Calculate rank based on Consecutive Dates (Return to 1 if there is a gap days between dates)

I am trying to get the rank column of this table.

Desired Output:

I tried to use the script that I got from another post, but I still can't get my desired output of Rank Column

select
    t.Date1,
    t.Name1,
    t.Location1,
    row_number() over (partition by Name1, Location1, grp order by KEY1) as Rank1
from
(
select 
t.*,
sum(case when gap > 1 then 1 else 0 end) over (partition by Name1, Location1, order by KEY1) as grp
from
    (select
     t.*, 
     isnull(datediff(day, Date1, lag(Date1) over (partition by Name1, Location1, order by KEY1)), 1) as gap
     from Table1 t
    ) t
) t;

Thank you.

For me I find it easiest to process in this order:

• highlight all cases where previous row is more than a day earlier
• for every row where the gap is more than a day, output a 1, instead of a zero
• from there, add up all the preceding values to create a group for each gap - since every gap will have a 1, each new gap will make the cumulative sum increase by 1, but every subsequent 0 will not, so it will keep all the consecutive days in an "island"
• finally, use partition by to apply a new row number sequence to each group.

Resulting query is:

;WITH FindTheGaps AS 
(
  -- highlight all cases where previous row is more than a day earlier
  SELECT *, gap = CASE WHEN Date1 > 
    DATEADD(DAY, 1, LAG(Date1,1) OVER 
    (ORDER BY Date1))
    THEN 1 ELSE 0 END FROM dbo.Table1
),
MarkTheGaps AS
(
  -- add up all the preceding values to create a group for each gap
  SELECT *, grp = SUM(gap) OVER
    (ORDER BY Date1 
      ROWS UNBOUNDED PRECEDING) FROM FindTheGaps
)
SELECT Key1, Date1, Name1, Location1, 
  Rank1 = ROW_NUMBER() OVER 
    (PARTITION BY grp ORDER BY Date1)
  FROM MarkTheGaps ORDER BY Name1, Location1, Date1;

Output:

• Example db<>fiddle

Your sample data had all the same Name1 and Location1 values, but if you need the ranks to start over both when there are gaps in the date and when the name or location changes, the logic is not really any different, you can just add those to all the OVER() clauses, e.g.:

;WITH FindTheGaps AS 
(
  -- highlight all cases where previous row is more than a day earlier
  SELECT *, gap = CASE WHEN Date1 > 
    DATEADD(DAY, 1, LAG(Date1,1) OVER 
    (PARTITION BY Name1, Location1 ORDER BY Date1))
    THEN 1 ELSE 0 END FROM dbo.Table1
),
MarkTheGaps AS
(
  -- add up all the preceding values to create a group for each gap
  SELECT *, grp = SUM(gap) OVER
    (PARTITION BY Name1, Location1 ORDER BY Date1 
      ROWS UNBOUNDED PRECEDING) FROM FindTheGaps
)
SELECT Key1, Date1, Name1, Location1, 
  Rank1 = ROW_NUMBER() OVER 
    (PARTITION BY Name1, Location1, grp ORDER BY Date1)
  FROM MarkTheGaps ORDER BY Name1, Location1, Date1;

With this source data it gives the same output.
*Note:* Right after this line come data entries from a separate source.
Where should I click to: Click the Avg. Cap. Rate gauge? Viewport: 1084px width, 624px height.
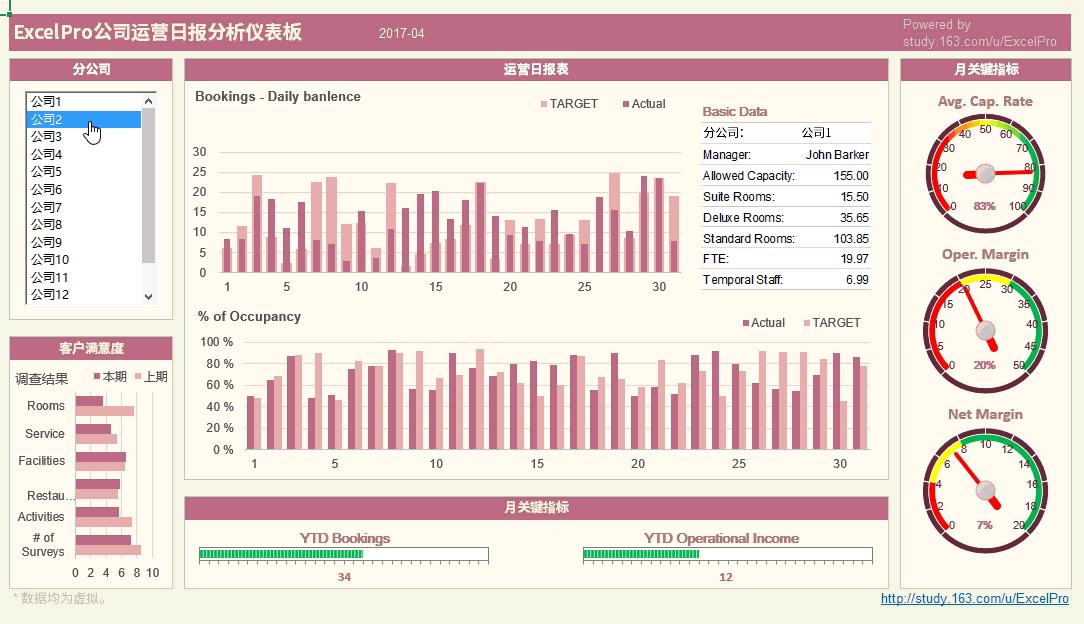[985, 173]
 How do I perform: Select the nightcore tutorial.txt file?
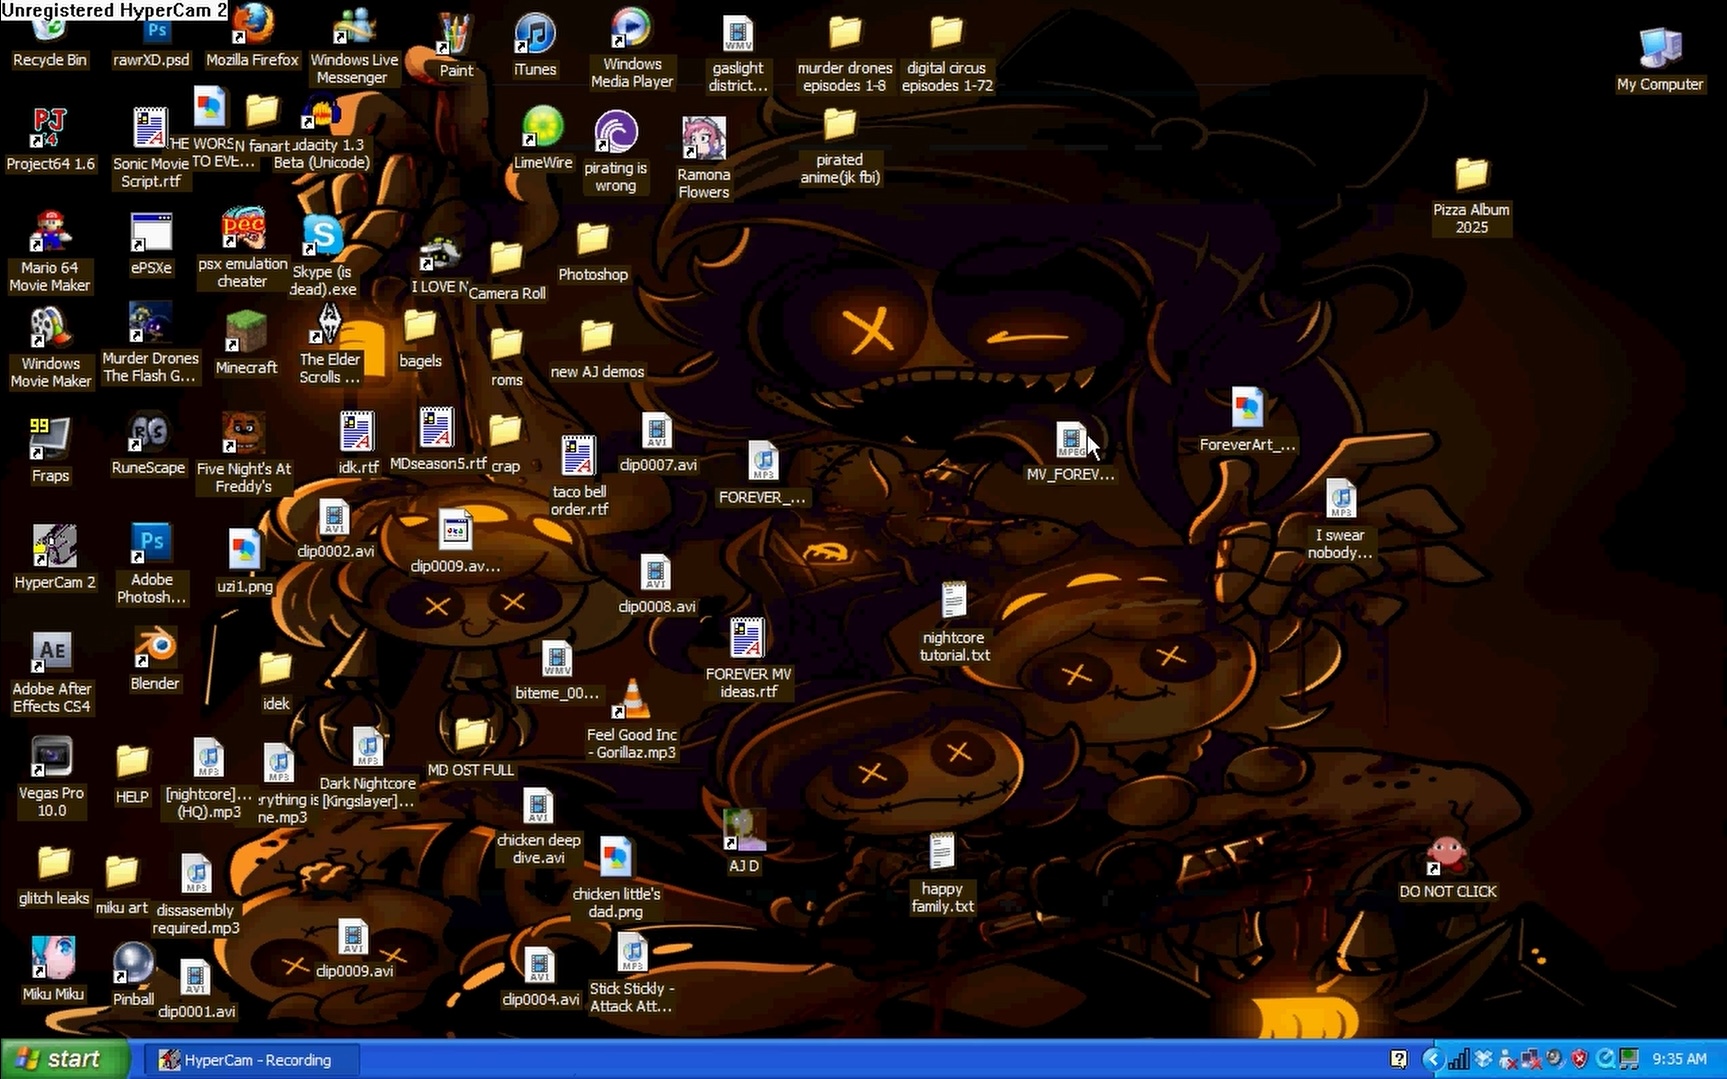[x=953, y=605]
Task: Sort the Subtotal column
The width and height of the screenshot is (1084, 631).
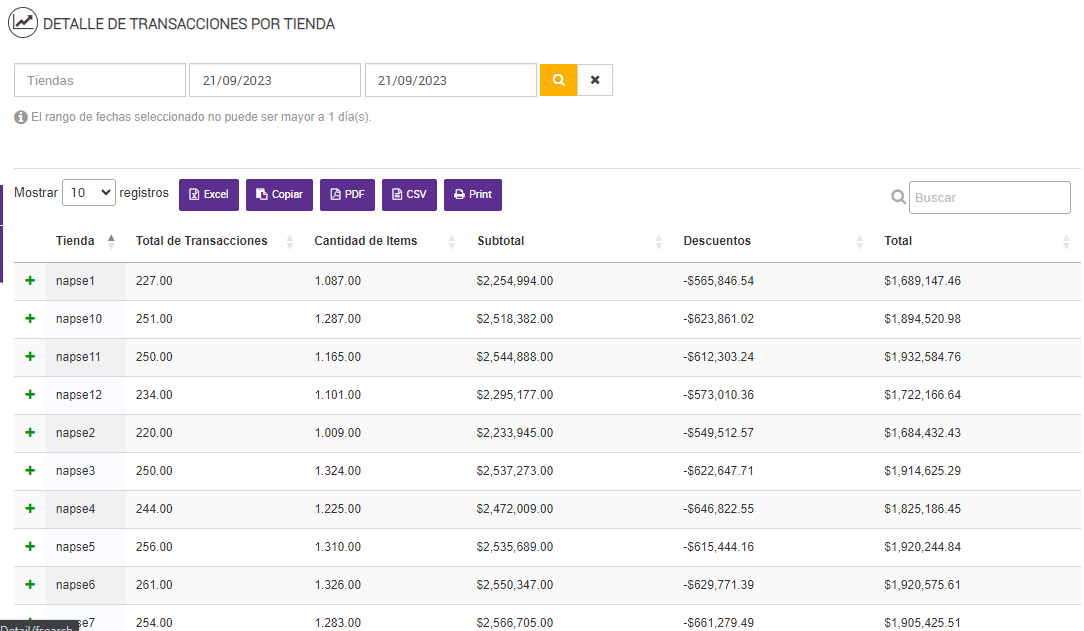Action: [501, 241]
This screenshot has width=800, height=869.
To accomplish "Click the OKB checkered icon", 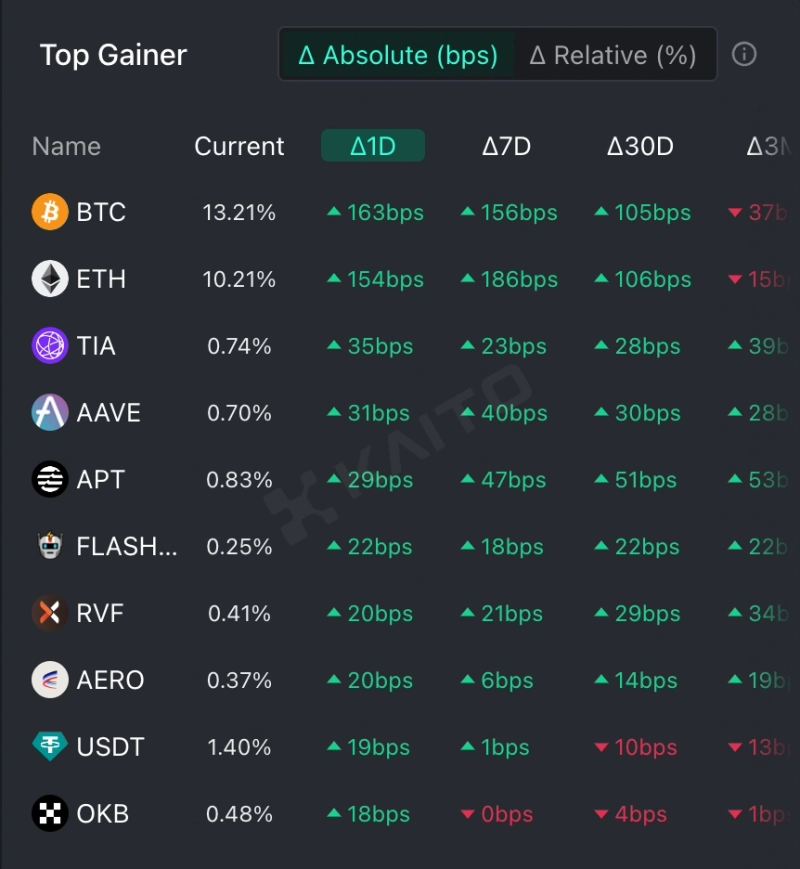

This is a gaps and islands problem with a twist that we have to come up with a pseudo group for each continuous run of dates. Consider the following approach, which uses the difference in row numbers methods:

WITH cte AS (
    SELECT *, CASE WHEN DATEDIFF(day,
                                 LAG(Date1) OVER (PARTITION BY Location1
                                                  ORDER BY Date1),
                                 Date1) > 1
                   THEN 1 ELSE 0 END AS Marker
    FROM yourTable
),
cte2 AS (
    SELECT *, SUM(Marker) OVER (PARTITION BY Location1 ORDER BY Date1) AS grp
    FROM cte
)

SELECT [Key], Date1, Name1, Location1,
       ROW_NUMBER() OVER (PARTITION BY Location1, grp ORDER BY Date1) AS Rank1
FROM cte2
ORDER BY Location1, Date1;

Demo

The strategy above is to generate a value of 1 in a column called grp whenever we detect that the preceding date is not continuous with the current date. We can sum over the column then to generate pseudo groups, which can then be used with ROW_NUMBER to generate the rank values you want.